Menurut data yang dikutip dari Bloomberg, pada Kamis (3/4/2025) pukul 09.25 WIB di pasar spot exchange, rupiah tercatat berada di level Rp 16.758 per dolar AS. Angka ini menunjukkan pelemahan sebesar 45,5 poin atau 0,27% dibandingkan hari sebelumnya. Kondisi ini semakin mendekati rekor terburuk nilai tukar rupiah sepanjang sejarah, yakni Rp 16.800 per dolar AS yang terjadi pada 17 Juni 1998 saat Indonesia mengalami krisis ekonomi.
Analis Doo Financial Futures, Lukman Leong, menilai pelemahan rupiah tak lepas dari kebijakan tarif impor tinggi yang diberlakukan oleh AS. Dengan tarif yang mencapai 32%, Indonesia menjadi salah satu negara yang paling terkena dampak.
“Sebagai salah satu negara yang dikenakan tarif besar, rupiah akan tertekan berat,” ujar Lukman, dikutip dari Antara.
Kebijakan ini membuat investor semakin khawatir terhadap prospek perdagangan Indonesia dengan AS, yang merupakan salah satu mitra dagang utama. Akibatnya, tekanan terhadap rupiah semakin kuat seiring dengan arus modal asing yang cenderung keluar dari pasar keuangan dalam negeri.
Melemahnya nilai tukar rupiah ini diperkirakan akan memicu langkah intervensi dari Bank Indonesia (BI) untuk menjaga stabilitas pasar. Menurut Lukman, sentimen pasar saat ini sangat negatif dan berada dalam mode “risk off”, di mana investor cenderung menghindari risiko dan mencari aset yang lebih aman seperti dolar AS.
“Sentimen pasar sangat negatif dan risk off, Bank Indonesia akan (melakukan) intervensi,” ujarnya.
Intervensi yang dilakukan oleh BI biasanya berupa penjualan cadangan devisa untuk menstabilkan nilai tukar atau meningkatkan suku bunga guna menarik kembali aliran modal asing. Namun, langkah ini juga memiliki risiko, terutama jika cadangan devisa terus terkuras dalam jangka panjang.
Dengan tekanan global yang masih berlanjut, rupiah diperkirakan akan bergerak dalam rentang Rp 16.600 hingga Rp 16.900 per dolar AS. Jika terus melemah hingga menembus batas atas, maka rupiah berpotensi mencetak rekor terburuknya dalam sejarah.
Kondisi ini tentu menjadi perhatian serius bagi perekonomian Indonesia.

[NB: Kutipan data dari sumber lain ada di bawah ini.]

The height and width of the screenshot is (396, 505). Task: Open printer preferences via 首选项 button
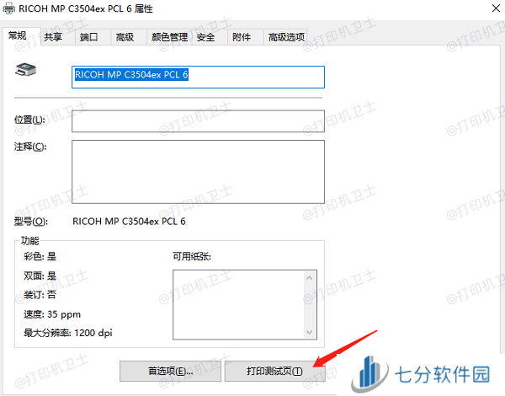click(x=171, y=370)
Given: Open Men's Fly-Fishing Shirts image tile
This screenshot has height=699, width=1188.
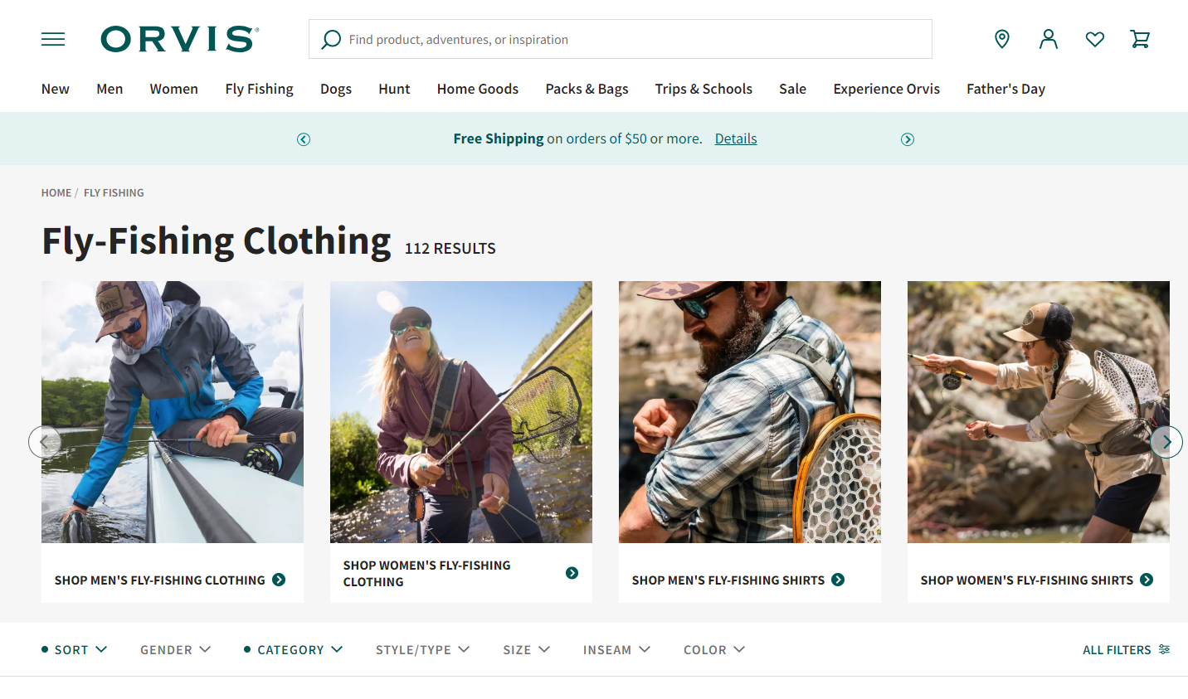Looking at the screenshot, I should point(750,412).
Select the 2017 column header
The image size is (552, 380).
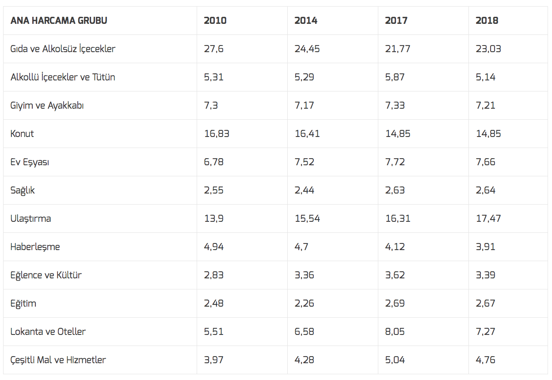coord(396,21)
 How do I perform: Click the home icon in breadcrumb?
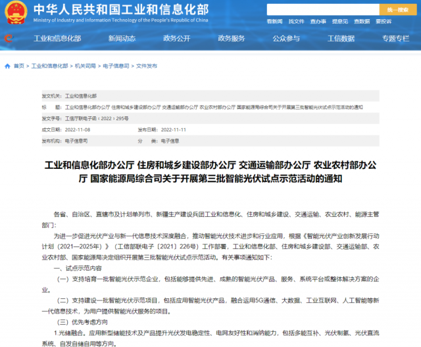coord(8,66)
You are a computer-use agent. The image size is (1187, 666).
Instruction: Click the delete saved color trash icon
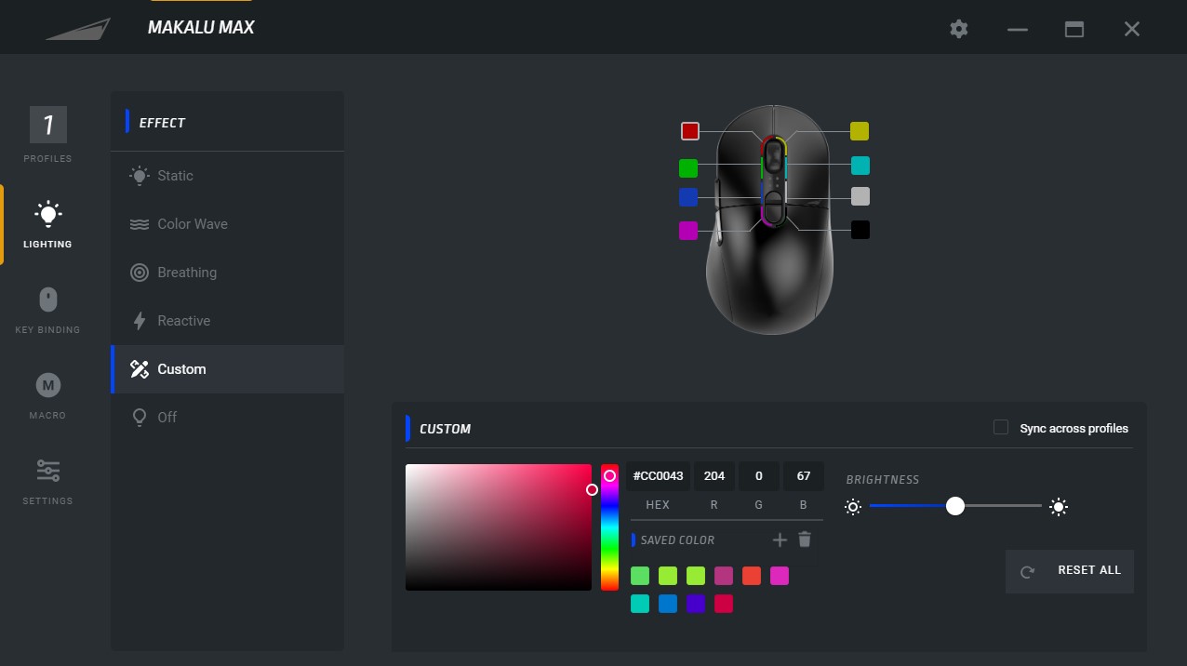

Pelemahan rupiah yang berkepanjangan bisa memicu lonjakan harga impor, termasuk bahan baku industri dan barang konsumsi, yang pada akhirnya dapat meningkatkan inflasi.
Pemerintah dan Bank Indonesia perlu merespons situasi ini dengan kebijakan yang tepat guna menstabilkan nilai tukar dan menjaga daya beli masyarakat. Jika tidak, dampak pelemahan rupiah ini bisa merembet lebih luas dan menghambat pertumbuhan ekonomi nasional.